Let's try to ignore my poor wording (like NE regional traffic) because we both know what I'm talking about. I guess the way people respond to this sort of thing depends on their motivations. Since I'm in the business of providing a service, I want to provide the best service possible to my customers. So, let's look at my customer who wants to send a packet to your network. Right now, it leaves my network, travels over one of the super-mega-conglomo backbone providers which I'm connected to, and then gets to your network. Now, if in the interest of bettering that, I throw a couple of T3s in to the NAPs I can get to, and directly peer with your network in those places, we all of a sudden have greatly increased performance in both directions. Thus, I have happier customers. Now since on my network, inbound and outbound traffic are almost the same, your customers should also enjoy the same increased performance as mine. Also, by virtue of the fact that my only "upstream" connections are in Boston, if you are peered with any of those other providers, they will dump the packets onto your network as close to Boston as they can. If I'm good enough to bring them half way across the country, I'm doing you a favor while helping myself.

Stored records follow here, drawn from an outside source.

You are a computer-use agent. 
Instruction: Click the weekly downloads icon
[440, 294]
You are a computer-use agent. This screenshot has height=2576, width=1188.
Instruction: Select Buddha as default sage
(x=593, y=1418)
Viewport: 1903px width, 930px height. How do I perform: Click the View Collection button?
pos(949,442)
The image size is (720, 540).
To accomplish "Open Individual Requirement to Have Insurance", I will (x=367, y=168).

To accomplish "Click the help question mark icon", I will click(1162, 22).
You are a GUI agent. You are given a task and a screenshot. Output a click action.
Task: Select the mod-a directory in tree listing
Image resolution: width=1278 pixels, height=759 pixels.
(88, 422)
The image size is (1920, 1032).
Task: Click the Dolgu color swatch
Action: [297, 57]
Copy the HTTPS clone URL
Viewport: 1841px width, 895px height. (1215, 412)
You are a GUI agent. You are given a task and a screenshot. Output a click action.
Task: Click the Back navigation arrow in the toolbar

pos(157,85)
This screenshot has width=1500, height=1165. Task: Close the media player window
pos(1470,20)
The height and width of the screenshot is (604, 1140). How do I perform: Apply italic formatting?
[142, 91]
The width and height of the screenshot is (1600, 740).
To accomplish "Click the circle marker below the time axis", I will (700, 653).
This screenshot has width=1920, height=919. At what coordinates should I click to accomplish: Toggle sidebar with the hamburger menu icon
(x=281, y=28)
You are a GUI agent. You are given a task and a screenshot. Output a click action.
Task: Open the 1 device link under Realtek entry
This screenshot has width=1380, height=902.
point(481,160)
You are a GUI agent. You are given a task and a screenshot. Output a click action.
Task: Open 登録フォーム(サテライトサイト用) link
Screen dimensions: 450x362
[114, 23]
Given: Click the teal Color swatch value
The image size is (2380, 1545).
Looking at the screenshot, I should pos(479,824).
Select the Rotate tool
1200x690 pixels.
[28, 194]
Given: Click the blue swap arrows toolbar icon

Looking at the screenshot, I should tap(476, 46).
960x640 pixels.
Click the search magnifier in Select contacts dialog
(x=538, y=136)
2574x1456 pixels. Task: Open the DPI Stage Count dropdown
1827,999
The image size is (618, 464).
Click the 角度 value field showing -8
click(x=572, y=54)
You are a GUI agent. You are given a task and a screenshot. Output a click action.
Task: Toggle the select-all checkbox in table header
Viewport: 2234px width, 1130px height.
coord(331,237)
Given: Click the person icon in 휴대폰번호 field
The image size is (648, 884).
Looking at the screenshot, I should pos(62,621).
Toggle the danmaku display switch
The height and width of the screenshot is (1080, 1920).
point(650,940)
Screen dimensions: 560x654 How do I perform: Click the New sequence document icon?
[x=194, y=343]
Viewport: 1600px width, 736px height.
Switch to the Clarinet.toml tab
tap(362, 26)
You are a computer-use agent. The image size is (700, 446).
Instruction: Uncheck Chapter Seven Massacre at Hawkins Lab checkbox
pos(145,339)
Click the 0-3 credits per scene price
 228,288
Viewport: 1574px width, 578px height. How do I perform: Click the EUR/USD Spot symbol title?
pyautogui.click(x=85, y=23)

Brian On Wed, 7 Oct 1998, Randy Bush wrote:
I should certainly agree. But, having been through this before, I know I have to deal with silly policies which don't apply to all situations. My traffic is entirely NE regional right now.
i very much doubt this. your traffic is world-wide. the people who pay you just happen to be only in the US NE. and this mis-conception is the basis of your problem.
I think I'm being a hell of a sport by delivering it down to say MAE East and AADS or something like that. When I have that established, and someone then comes back and tells me that they won't peer just because I don't have a West coast presence, I think that's rediculous.
the counter-argument would go something like this
so, you think it is fine for me to pay to carry your traffic across the country.
then parallel logic says that we all should also think it fine if you pay to carry our traffic across the country. please install a cross- country link and peer on both coasts.
this is called hot potato, and is the general practice. check the meaning of 'peer' in the dictionary.
i suspect that the airlines do not consider you 'a heck of a sport' because you drove to the airport, and are 'ridiculous' enough to want to charge you for a plane ticket to san francisco.